START Exercise materials
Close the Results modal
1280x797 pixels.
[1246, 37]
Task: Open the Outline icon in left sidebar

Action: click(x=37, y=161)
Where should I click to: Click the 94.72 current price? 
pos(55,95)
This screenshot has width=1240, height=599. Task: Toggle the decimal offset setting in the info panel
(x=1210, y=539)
END Exercise materials
START Exercise materials
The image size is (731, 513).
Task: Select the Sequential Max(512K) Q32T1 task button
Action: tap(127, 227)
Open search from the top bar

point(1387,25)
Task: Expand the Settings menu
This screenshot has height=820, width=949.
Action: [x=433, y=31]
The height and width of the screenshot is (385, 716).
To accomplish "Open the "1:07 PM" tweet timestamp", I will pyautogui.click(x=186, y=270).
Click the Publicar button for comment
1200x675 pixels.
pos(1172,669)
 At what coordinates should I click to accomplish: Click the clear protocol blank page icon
END Exercise materials
#### [Stated problem]
Copy out the stretch of material above from the line containing "The height and" through the line containing "At what coordinates", both lines included, with no changes.

#### [The answer]
The height and width of the screenshot is (385, 716).
To accomplish "Open the "1:07 PM" tweet timestamp", I will pyautogui.click(x=186, y=270).
Click the Publicar button for comment
1200x675 pixels.
pos(1172,669)
 At what coordinates should I click to accomplish: Click the clear protocol blank page icon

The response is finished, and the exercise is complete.